After graduating from UIC College Prep, Preston started at Illinois State University in 2016 and earned a bachelor’s degree in criminal justice and law enforcement administration. While working for the Chicago Police Department the past three years, she studied for a master’s in jurisprudence at Loyola University Chicago and was slated to graduate last Saturday.

“I mean for a girl with a couple years on this department to go back and get her master’s degree and have that being her main focus told you she was on a trajectory to do some great things in this department, for this city, and it was tragically cut short,” Catanzara said. “She was slated for big things.”

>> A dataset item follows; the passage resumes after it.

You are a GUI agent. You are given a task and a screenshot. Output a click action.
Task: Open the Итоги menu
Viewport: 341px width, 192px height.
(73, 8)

Her mother, Dionne Mhoon, was presented with Preston’s diploma during the university’s commencement.

Sandra Wortham, a member of the Gold Star Family, which provides support to family members of officers or military members killed in the line of duty, said she is “so impressed” by Mhoon’s response to the tragedy.

“The family seems so strong,” said Wortham, whose older brother was a police officer and was fatally shot in 2010. “It’s really admirable. They seem amazing, particularly under these circumstances.”

Four teenagers were charged with first-degree murder in Preston’s slaying: Joseph Brooks, 18; Jakwon Buchanan, 18; Trevell Breeland, 19; and Jaylen Frazier, 16. They all have been ordered held without bail.

Preston’s funeral is scheduled for 10 a.m. Wednesday at Trinity United Church of Christ on the South Side.